Poly Releases Letter to Customers and Partners Regarding Recent Acquisition by HP
On March 28, HP announced its definitive agreement to acquire Poly in an all-cash transaction with a total enterprise value of $3.3 billion, inclusive of Poly’s net debt. HP’s statement said the acquisition accelerates what HP calls its “strategy to create a more growth-oriented portfolio, further strengthens its industry opportunity in hybrid work solutions, and positions the company for long-term sustainable growth and value creation.”
On March 28, rAVe received a copy of a customer and partner letter regarding the acquisition. The letter was supplied to rAVe from a source who wishes to remain anonymous. Below is a copy of the communication sent from Poly to its customers.
March 28, 2022
Valued Customer & Partner,
At Poly, we put a lot of emphasis on maintaining transparent, rewarding and long-lasting relationships with our customers, and in that spirit we want to share an exciting development with you directly.
It is our pleasure to announce that we have entered into a definitive agreement under which Poly will be acquired by HP. This transaction brings together two technology pioneers to create a global leader in enterprise-grade technology that will allow people to connect and collaborate with each other anywhere and everywhere.

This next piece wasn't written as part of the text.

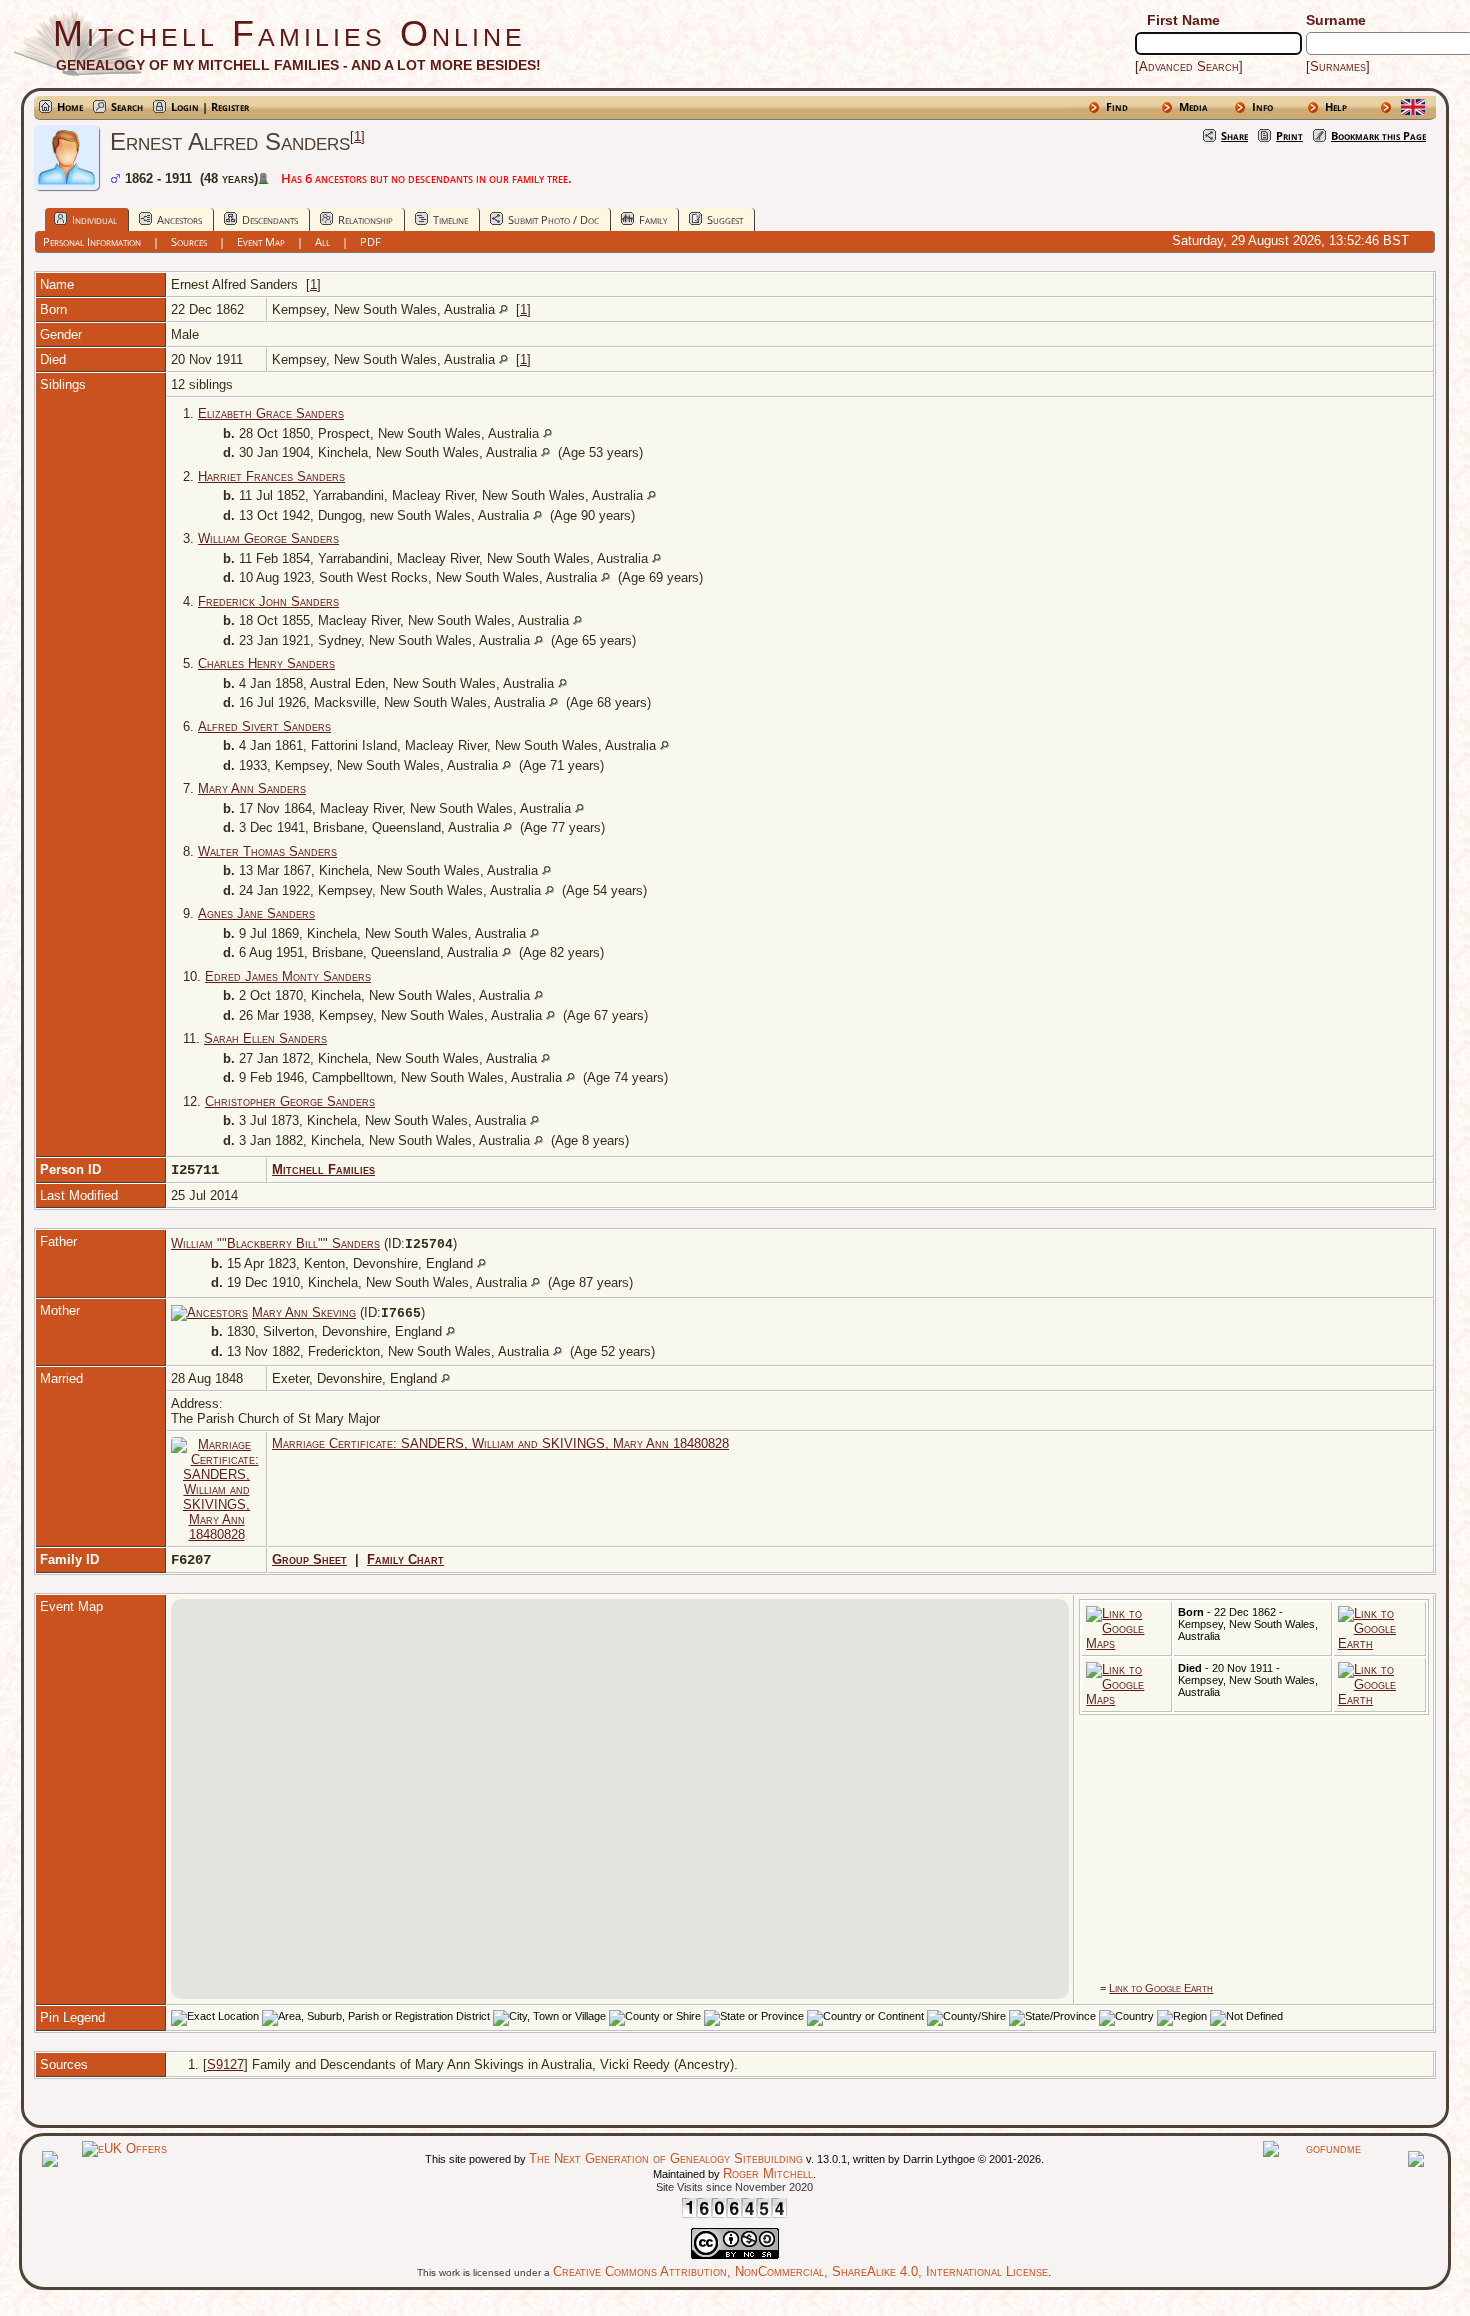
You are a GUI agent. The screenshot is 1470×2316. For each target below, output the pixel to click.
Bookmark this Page (1378, 135)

We always strive to stay ahead of what our customers need and ensure that our business works harder for your businesses, even as the way we all work has completely transformed. We think this transaction will help us deliver on that promise to even greater effect.
We share the same vision with the senior leaders at HP when it comes to the future of work, and Poly’s people, culture, and spirit of innovation are every bit as important to HP as our product roadmap for realizing it.
We look forward to providing even greater value for customers now, and going forward. With that said, as big as this change is, right now we are conducting business as usual: your points of contact at Poly will not change, our products and product roadmap remain fully intact, Poly will continue to fully meet all of its obligations directly, and you will continue to receive the same excellent service and support from us.
The completion of the transaction is subject to customary closing conditions, including obtaining required regulatory approvals and the approval of Poly’s stockholders, and is expected to occur by the end of calendar 2022. Until then, Poly and HP will continue to operate as two separate and independent companies. As always, Poly remains committed to delivering at the highest level of service.
We’ve included the press release here for reference. Copies of Poly’s definitive Transaction Proxy Statement, any amendments or supplements thereto, and any other relevant documents filed by Poly with the SEC in connection with the transaction will also be available, free of charge, at Poly’s investor relations website (https://investor.poly.com) or by contacting Poly’s Investor Relations at IR@poly.com .
Thank you for your support as we embark on this exciting journey.